--- VORLIEGENDER TEXT ---
Prozess nach Vergewaltigung in Köln Der Fußballabend, den es nie gab

Köln · Sie hatten einem Vergewaltiger ein falsches Alibi verschafft und standen nun selbst vor Gericht: Das Kölner Landgericht hat am Dienstag zwei Frauen und zwei Männer wegen Falschaussage verurteilt.

Zwei der Angeklagten mit den Verteidigern Tobias Westkamp (vorne) und Wolfgang Kurtenbach.

Zwei der Angeklagten mit den Verteidigern Tobias Westkamp (vorne) und Wolfgang Kurtenbach.

Foto: RPO/Claudia Hauser

Es ist fast fünf Jahre her, da beschlossen zwei Frauen und zwei Männer in Köln, ihrem Freund Stephan P. zu helfen. Sie wollten dem damals 29-Jährigen ein Alibi verschaffen, um ihn vor einer Verurteilung zu bewahren. Und standen nun selbst vor Gericht – wegen Falschaussage.

Stephan P. war damals wegen schwerer Vergewaltigung angeklagt. Seine Freunde – unter ihnen auch seine Ex-Freundin – sagten im Prozess vor dem Kölner Landgericht im Herbst 2015 aus, sie seien am Tattag, dem 16. Juni 2014, die ganze Nacht mit Stephan P. in dessen Wohnung gewesen. Zusammen habe man sich erst ein WM-Fußball-Spiel angeschaut, dann bis in den frühen Morgen an der Playstation gezockt.

Doch die Freunde haben gelogen. Stephan P. war nicht in seiner Wohnung, den gemeinsamen Fußballabend gab es nicht. Er sprach in jener Nacht eine junge Frau auf dem Bahnsteig eines S-Bahnhofs in Köln-Longerich an. Die 18-Jährige hatte ihren Freund besucht und wollte nach Hause. Stephan P. packte sie von hinten und drückte ihr ein Tuch vor Mund und Nase, das mit einer stechend riechenden Flüssigkeit getränkt war – so beschrieb die Frau es den Ermittlern. In Todesangst und vor lauter Panik, ohnmächtig zu werden, ließ die Abiturientin alles über sich ergehen, nachdem der Täter gedroht hatte, sie umzubringen, wenn sie sich weiter wehre. Sie hatte noch versucht, durch Schreie auf sich aufmerksam zu machen. Doch außer ihr und dem Täter war niemand an der Haltestelle. Stephan P. zwang sie zum Sex. Danach stieg er in ein Taxi, wie die Frau beobachten konnte. Der Taxifahrer wurde im Prozess später zu einem wichtigen Zeugen.
--- DATENSÄTZE ---
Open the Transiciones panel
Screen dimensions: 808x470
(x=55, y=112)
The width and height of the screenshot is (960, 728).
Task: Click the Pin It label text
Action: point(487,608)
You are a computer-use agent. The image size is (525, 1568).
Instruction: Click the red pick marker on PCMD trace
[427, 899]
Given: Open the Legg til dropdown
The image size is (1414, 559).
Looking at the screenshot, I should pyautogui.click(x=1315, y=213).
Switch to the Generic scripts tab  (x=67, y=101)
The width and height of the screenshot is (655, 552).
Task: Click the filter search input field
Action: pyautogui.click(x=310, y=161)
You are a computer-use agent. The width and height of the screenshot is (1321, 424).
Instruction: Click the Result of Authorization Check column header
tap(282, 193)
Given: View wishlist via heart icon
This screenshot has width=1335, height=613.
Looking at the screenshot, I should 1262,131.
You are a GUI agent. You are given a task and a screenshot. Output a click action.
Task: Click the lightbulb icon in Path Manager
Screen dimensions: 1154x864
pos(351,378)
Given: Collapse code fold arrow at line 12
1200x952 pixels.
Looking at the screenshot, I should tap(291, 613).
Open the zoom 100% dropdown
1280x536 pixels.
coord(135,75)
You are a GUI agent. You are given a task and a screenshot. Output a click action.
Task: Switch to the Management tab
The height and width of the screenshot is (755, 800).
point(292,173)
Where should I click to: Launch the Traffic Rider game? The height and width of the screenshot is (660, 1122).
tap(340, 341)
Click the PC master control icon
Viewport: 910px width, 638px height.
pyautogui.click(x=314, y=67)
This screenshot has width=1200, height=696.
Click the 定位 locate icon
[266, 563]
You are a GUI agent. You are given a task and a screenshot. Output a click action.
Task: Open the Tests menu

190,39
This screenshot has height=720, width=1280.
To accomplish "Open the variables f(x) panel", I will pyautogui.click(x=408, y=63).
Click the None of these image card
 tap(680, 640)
---
Kannst du den Bericht über den Kölner Prozess wegen Falschaussage nach seinem letzten Satz fortsetzen? Die Liste ist eigenständiges Material und gehört nicht zum Bericht.

#### SCHRIFTLICHE ANTWORT:
Stephan P. wurde im Dezember 2015 wegen besonders schwerer Vergewaltigung zu fünf Jahren und fünf Monaten Haft verurteilt. Eine DNA-Spur hatte ihn überführt, aber auch einige weitere Indizien. Die 18-Jährige hatte ihn sehr gut beschrieben, ihr war außerdem das altmodische Mobiltelefon des Mannes aufgefallen, das ihm aus der Tasche gefallen war. Auch der Taxifahrer erkannte Stephan P. wieder.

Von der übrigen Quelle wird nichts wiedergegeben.